RATED R (language, sexuality)

LENGTH 2:00

WHERE Area theaters

BOTTOM LINE Arnett and Dern manage to shine in a somewhat scattershot comedy-drama from writer-director Cooper.

"I think I’m getting a divorce," Alex Novak says onstage at a comedy club in "Is This Thing On?" "What tipped me off," he explains, "is that I’m living in an apartment on my own."

He’s here all week, ladies and gentlemen, because it turns out that a few minutes on an open mic is good for a free drink at Greenwich Village’s famous Comedy Cellar. Stand-up also becomes a great way for financier Alex (Will Arnett) to process his split from former volleyball star Tess (Laura Dern). What’s more, it gives him confidence and a new group of hip young friends. "Hey, Sad Guy," one calls to him after the show, "want to hang out?"

"Is This Thing On?" marks a departure for director Bradley Cooper, who wrote it with Arnett and Mark Chappell. Following the ambitious, auteurist statements of "A Star Is Born" and "Maestro," Cooper enters Noah Baumbach territory with this small-scale story about love and family. Even the world of comedy is shrunk down to size, and therein lies a problem. "Is This Thing On?" promises access to the secret society of comics, with their dreams of fame, hard-won laughs and frequent heartbreaks. What we get instead — and it’s not a bad trade-off — is a portrait of a splintering couple played by Dern (flawless as always) and a surprisingly well-matched Arnett, who’s better known for comedic roles and voice-over work (he’s Lego Batman).
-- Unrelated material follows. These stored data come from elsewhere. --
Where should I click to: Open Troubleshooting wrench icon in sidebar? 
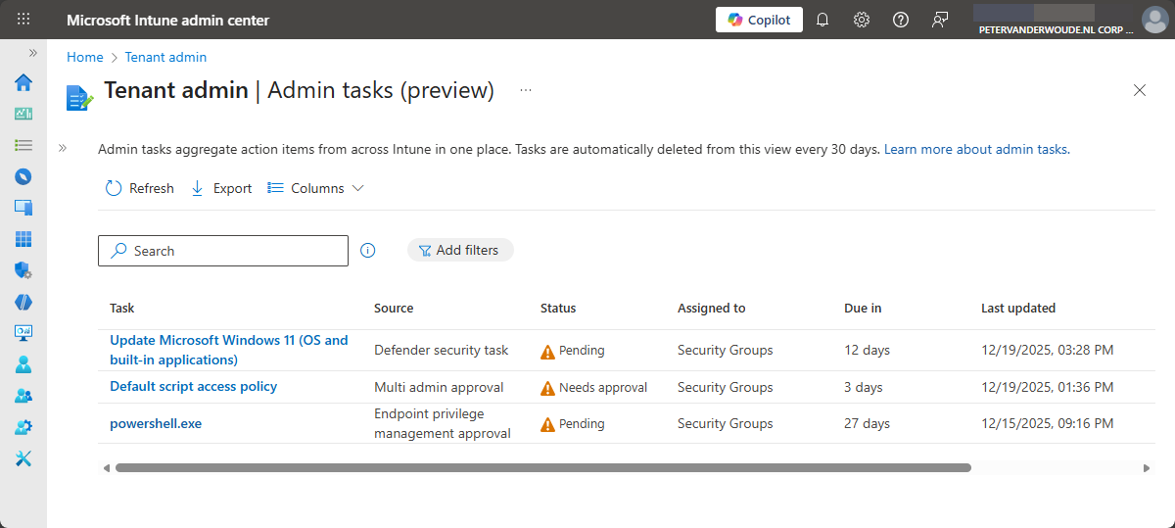[24, 458]
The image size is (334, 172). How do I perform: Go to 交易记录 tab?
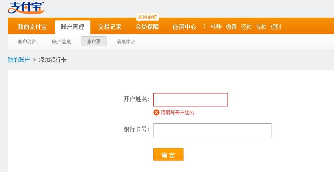[x=110, y=27]
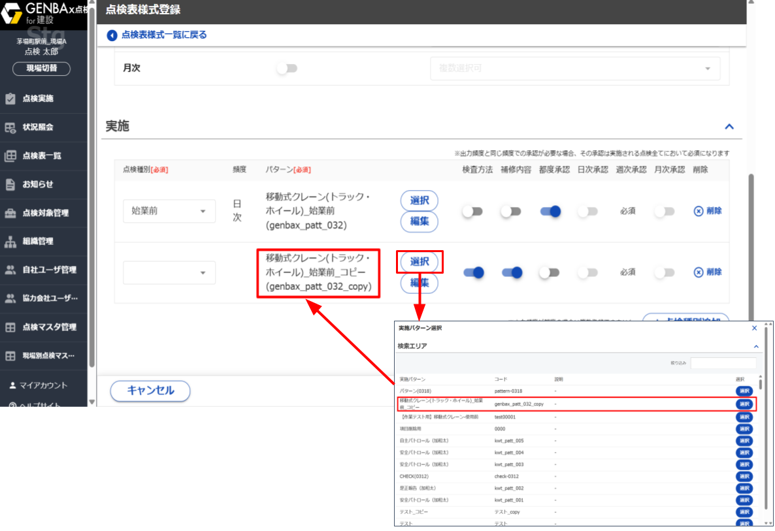Disable 都度承認 toggle in the 始業前 row
775x531 pixels.
[550, 211]
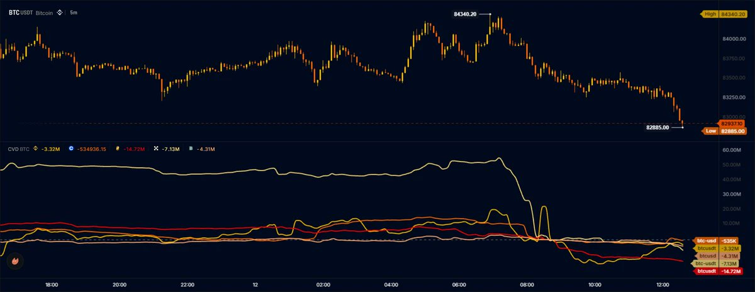Click the BitMEX icon next to -4.31M
Viewport: 755px width, 292px height.
tap(191, 149)
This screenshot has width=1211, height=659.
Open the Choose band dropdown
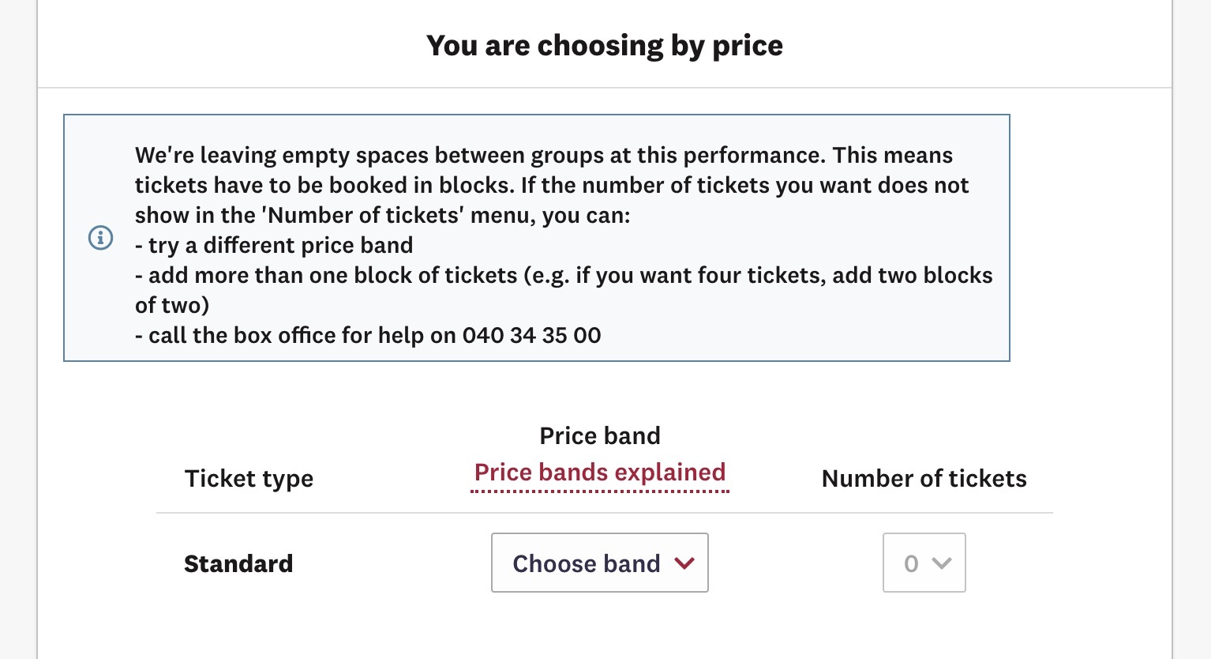click(600, 563)
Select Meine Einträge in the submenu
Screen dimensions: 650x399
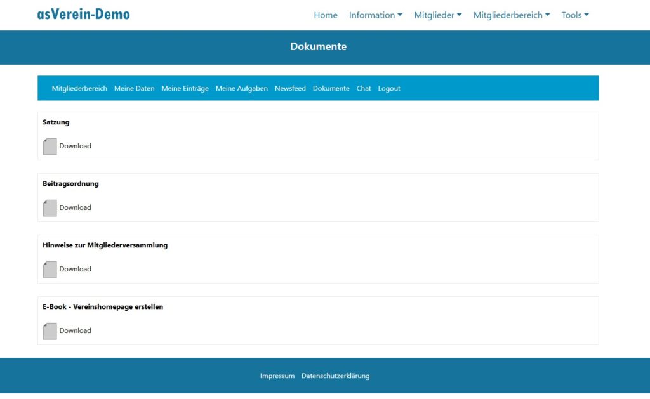(185, 89)
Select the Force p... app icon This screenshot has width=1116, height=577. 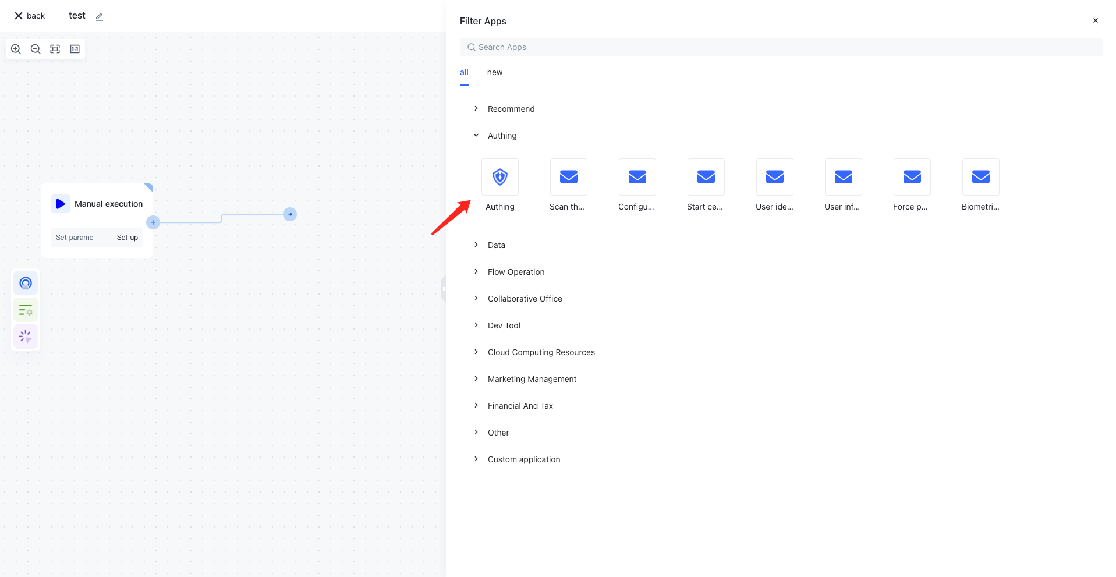912,177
The split is amicable ... ish. The couple’s two tender boys (Blake Kane and Calvin Knegten) take the news well, but Alex’s flighty actor friend, nicknamed Balls (Cooper, highly entertaining), suddenly begins mulling his own divorce from Christine (an icy Andra Day). Then there’s Alex’s dismayed parents (Christine Ebersol and a touching Ciarán Hinds), whose marriage is imperfect but intact. Tess will be slow to start dating (she dines with an old friend, played rather inexplicably by football great Peyton Manning), whereas Alex is moving with a faster crowd. A getaway with friends in Oyster Bay, where just about everyone's relationship takes an unexpected turn, teeters on the brink of bedroom farce. More effective are the many candid conversations these struggling characters have; you've probably had them yourself.

At the Comedy Cellar, Alex soaks up supportive vibes from real-life comics such as Chloe Radcliffe and Reggie Conquest. Yet Cooper doesn’t seem very interested in the craft or the psychology of comedy. No one offers much insight into the mechanics of a joke or the way humor can impale a squirming truth. Trying to cull material from his daily life, Alex marvels at his fellow comics: "You guys just write stuff down all day?"

Still, when the movie works, it works. The characters feel real, with grown-up problems that have no easy answers. And the fact that this film was inspired by a true story does not guarantee a fairy-tale ending. Like one of Alex’s earnest but shambolic routines, Cooper’s film has trouble finding its rhythm, but there’s something meaningful in its material.